Question on caching and navigation

I’m having a hard time understanding the value/purpose behind the caching feature in ion-nav-view? One of the nice things about Angular was that controllers are stateless by default. Services can hold state but every time you navigate to a new view the controller would bootstrap itself again – which guarantees the view state would be fresh.

With Ionic’s cache feature, this seems to be more of a headache than a blessing. I understand that you can disable the cache, but I guess I’m wondering what the purpose is behind it?

Controller logic is typically pretty quick and templates are cached, so why would I want to navigate back to a view which doesn’t re-fresh itself if the state changed somewhere else?

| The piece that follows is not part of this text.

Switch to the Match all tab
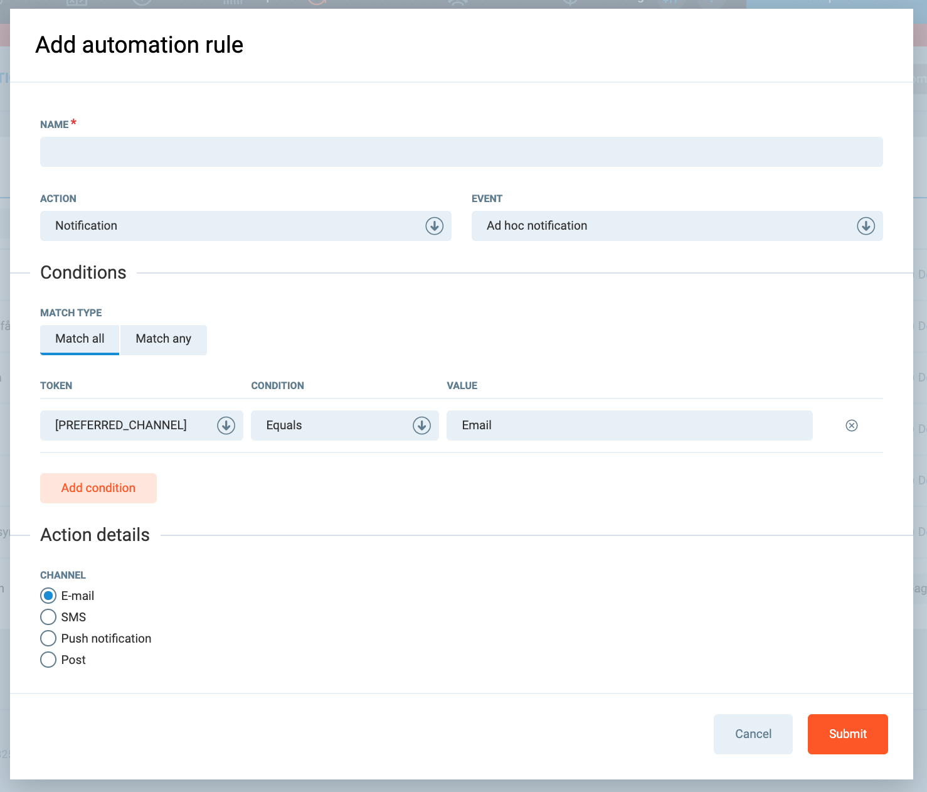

Consider a simple example – it may very well be I have something mis-configured or I’m doing it wrong, here’s a codepen based on simple tabs + navigation

  1. On Home screen see “Things” object is dumped to JSON
  2. Navigate to Scientific Facts, see “Things” is also dumped to JSON; wait one second and see it update to a new value due to $timeout which runs angular digest cycle.
  3. Use back button to navigate back and the view is stale. “Things” still has the old value because HomeCtrl only ran once and will not run again.

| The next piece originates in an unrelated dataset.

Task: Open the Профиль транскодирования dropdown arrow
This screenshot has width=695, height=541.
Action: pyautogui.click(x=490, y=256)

In order to refresh the view on that controller, it seems one has to do this (this code is in the codepen, comment it in to see it work):

  $scope.$on('$ionicView.enter', function () {
    $scope.things = Things.get();
  });

Alternatively, one could use angular’s $scope.$watch.

This just seems wrong when Angular does this by default out of the box? What is the value in dead controllers that only run once when navigated to?

I’m assuming the original thought process behind it was for a performance optimization?

But if I now have to write code to refresh every view’s data it seems ill-advised so the better option is to disable caching altogether. Am I missing something here?